M. Bishawi1,2, B. Johnston1,2, C. Almond1,2, L. Stempora1,2, D. Bowles1, A. T. Limkakeng1,2, J. Cheeseman1,2, E. Elster2,3,4, A. Kirk1,2 1Duke University Medical Center,Surgery,Durham, NC, USA 2Uniformed Services University (USU) Surgical Critical Care Initiative (SC2i),Bethesda, MD, USA 3Walter Reed National Military Medical Center,Bethesda, MD, USA 4Uniformed Services University of the Health Sciences,Bethesda, MD, USA
Introduction: The caspase family of cysteine proteases play an essential role in the signaling pathways associated with apoptosis and inflammation. Circulating caspase activity levels may be an early indicator of overall cell death and inflammatory system activation in injured military personnel. We hypothesized that circulating caspase activity levels may correlate with injury severity in trauma patients, and early changes in these levels may predict short term patient outcomes.
Methods: This was an exploratory pilot sub study from the SC2i initiative. Longitudinal plasma samples derived from 11 trauma patients were used. The patients were divided into two groups based on their short term outcomes. Group A had an overall benign hospital stay, and group B were patients having a prolonged hospital stay with significant post injury morbidity and mortality. Caspase activities in all available plasma samples were measured using a commercially available bioluminescent assay kit (Promega Corporation Maddison WI). Caspase activity level data were then merged with and compared to clinical data obtained in a prospectively maintained study database.
Results:Group A patients (n=5) trended to be younger (36.2±21 vs. 58.7±18, p=0.117), had a trend of a higher presenting GCS score (14.6±0.9 vs. 10.2±5.7, p=0.113), and had a lower expanded ISS score (25.2±11 vs. 43.5±14 p=0.03) as compared to Group B patients (n=6). Overall hospital length of stay was also shorter for Group A patients (4.5±1.9 vs. 33.7±23.7, p=0.03), as well as ICU length of stay (0.5±1 vs. 24.6±19, p=0.03).

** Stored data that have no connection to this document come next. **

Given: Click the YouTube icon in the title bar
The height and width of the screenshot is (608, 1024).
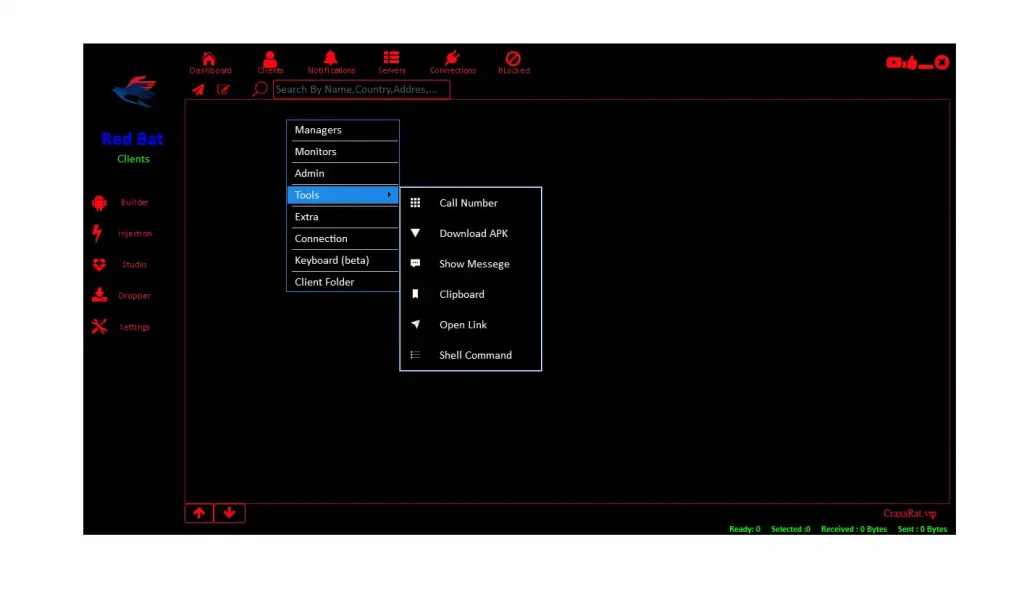Looking at the screenshot, I should tap(893, 62).
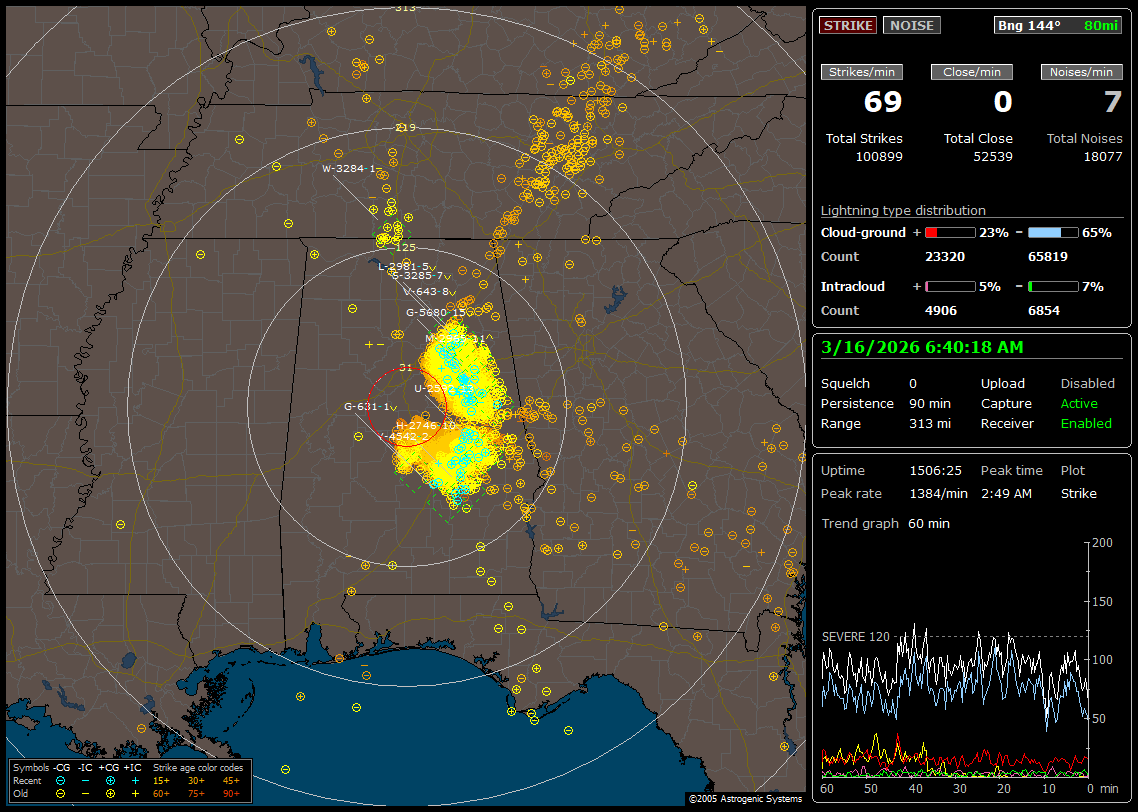Click the green Capture Active status

pyautogui.click(x=1079, y=404)
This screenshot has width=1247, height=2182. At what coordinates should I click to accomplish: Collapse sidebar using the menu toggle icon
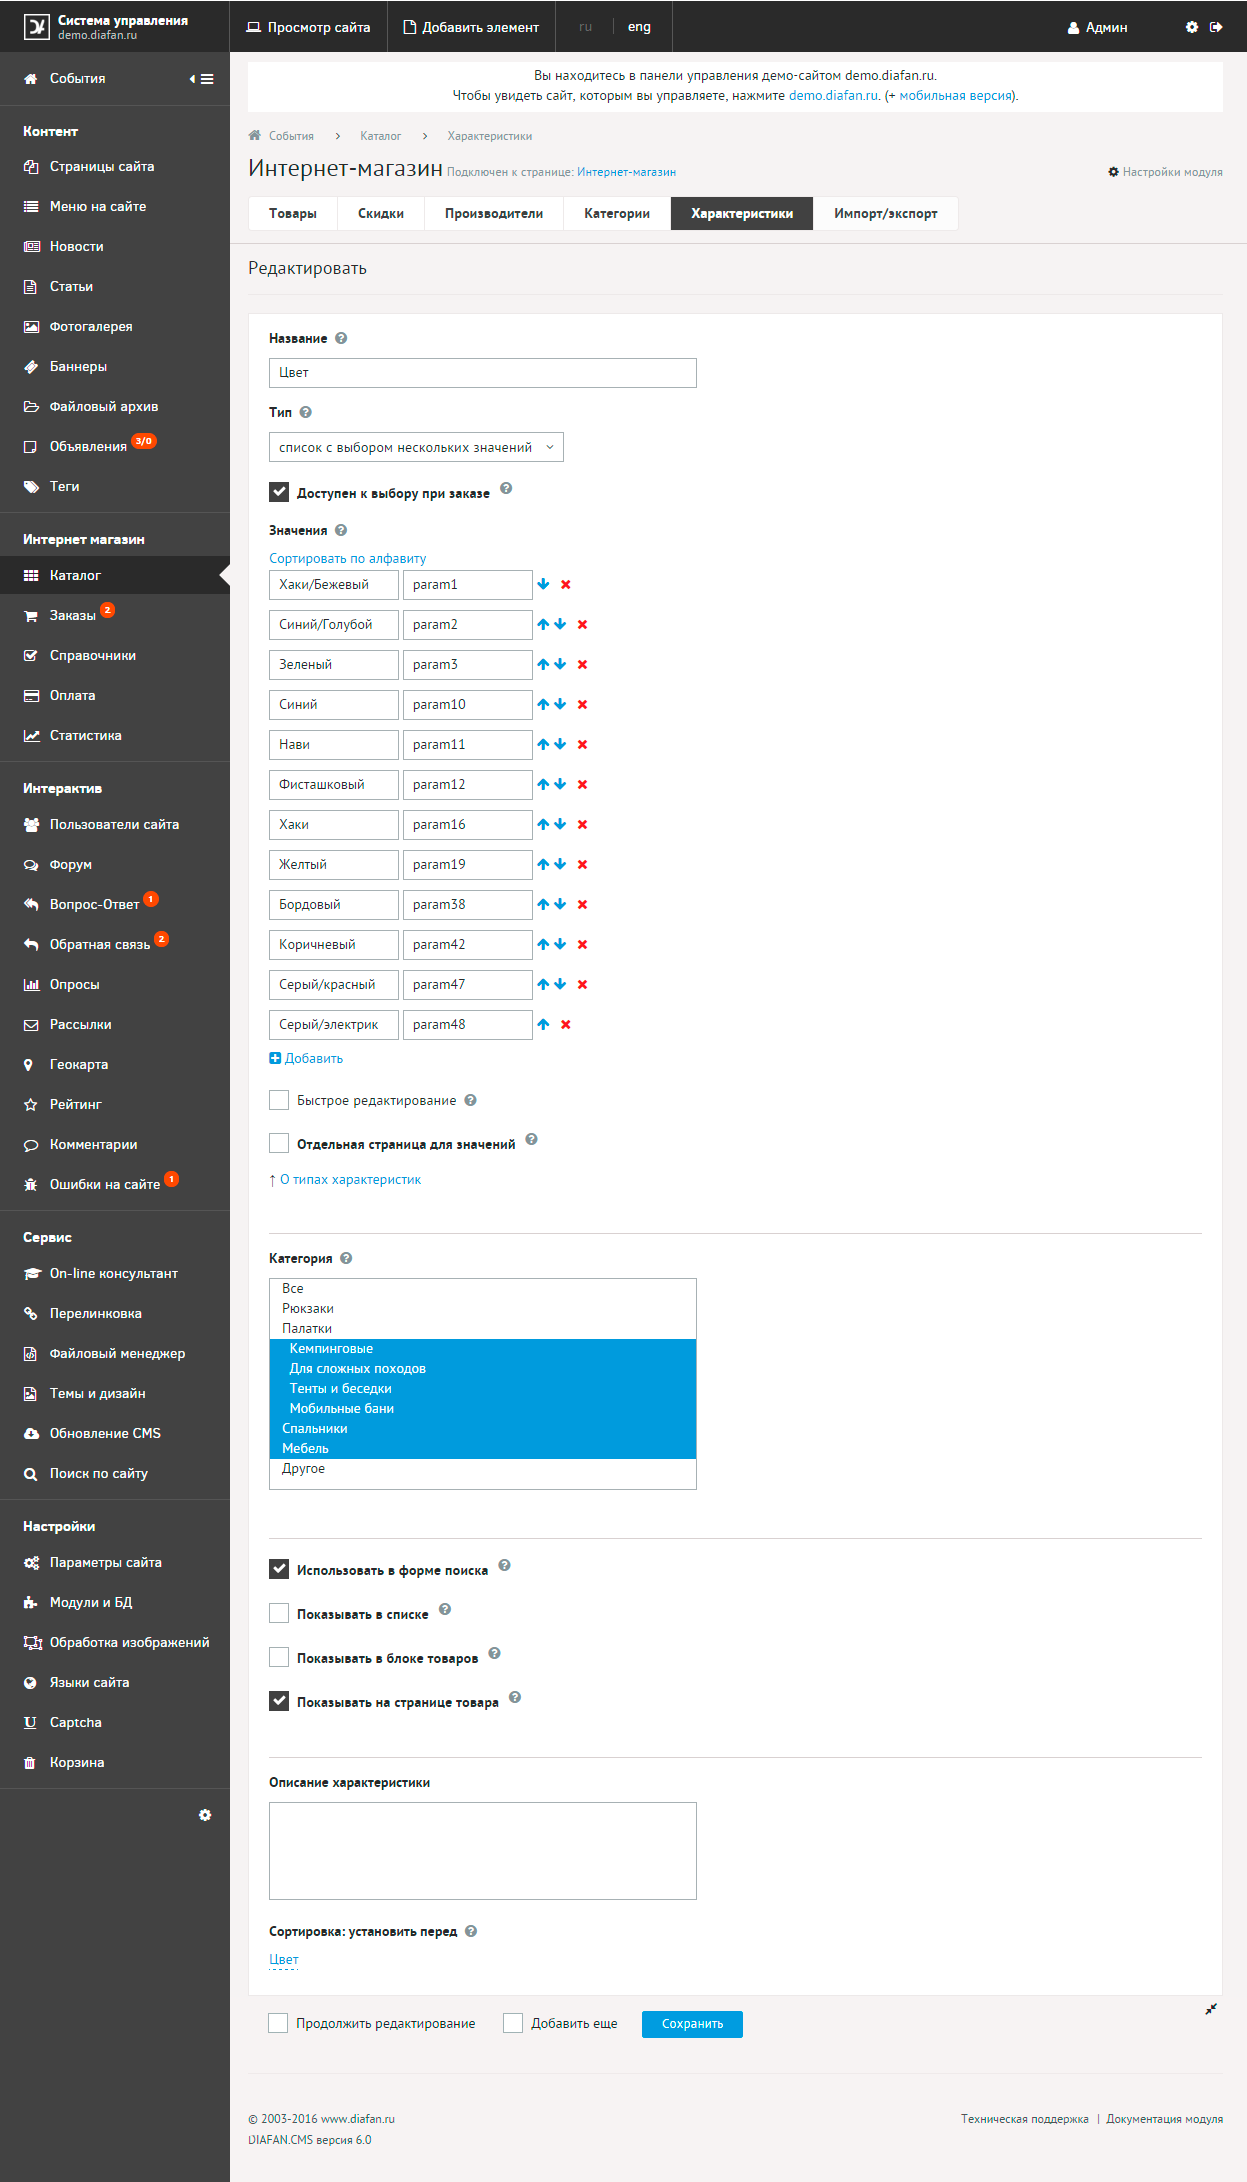point(202,79)
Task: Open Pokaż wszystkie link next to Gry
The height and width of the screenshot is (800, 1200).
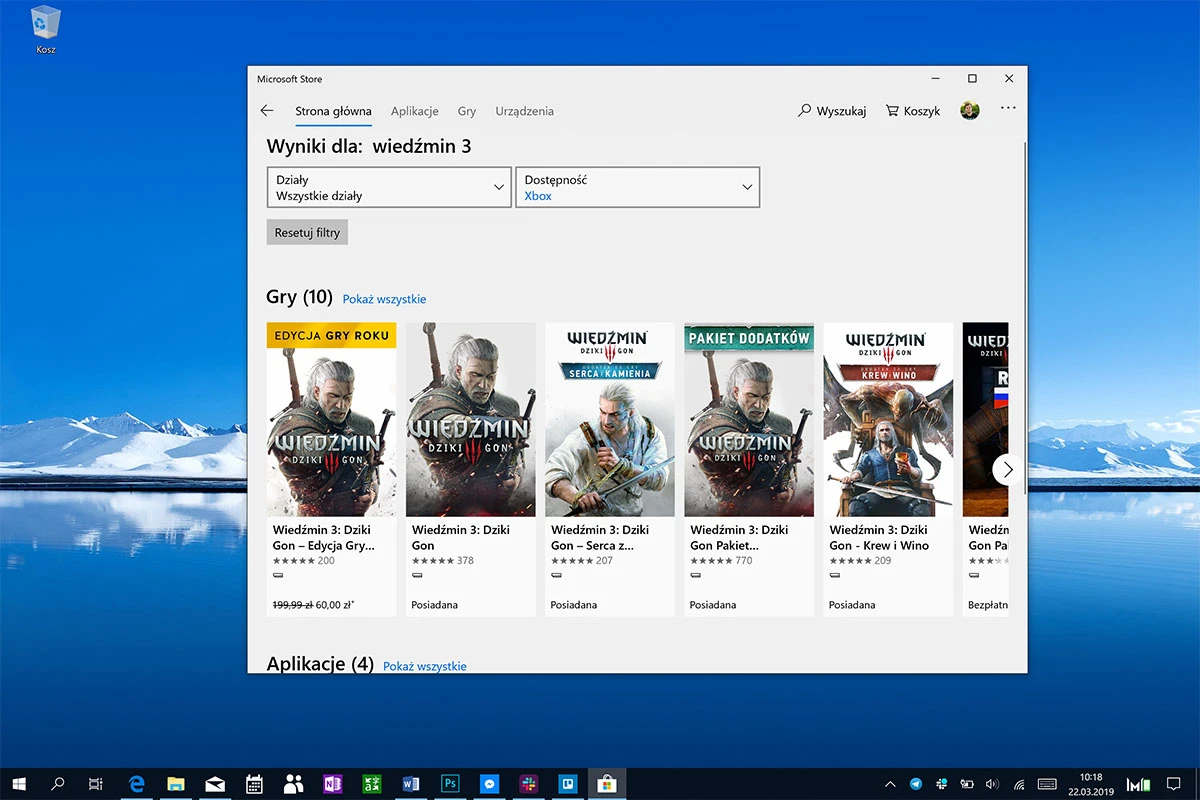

All group A patients were discharged home compared to none of group B patients (p<0.01). In-hospital mortality was significantly higher for Group B patients (67% vs. 0%, p<0.01). Caspase activity levels were similar between the groups early after injury, but significantly increased in group B patients over time while remining unchanged for group A patients. (Figure)
Conclusion:In this pilot study, circulating caspase activity levels significantly increased in severely injured patients that experienced substantial midterm morbidity and mortality. A larger study including more patients to further explore the utility of caspase activity measurements in risk stratification for injured personnel is warranted. If confirmed, caspase activity measurements may become an important biomarker that will help in post injury patient care and resource utilization to further improve outcomes.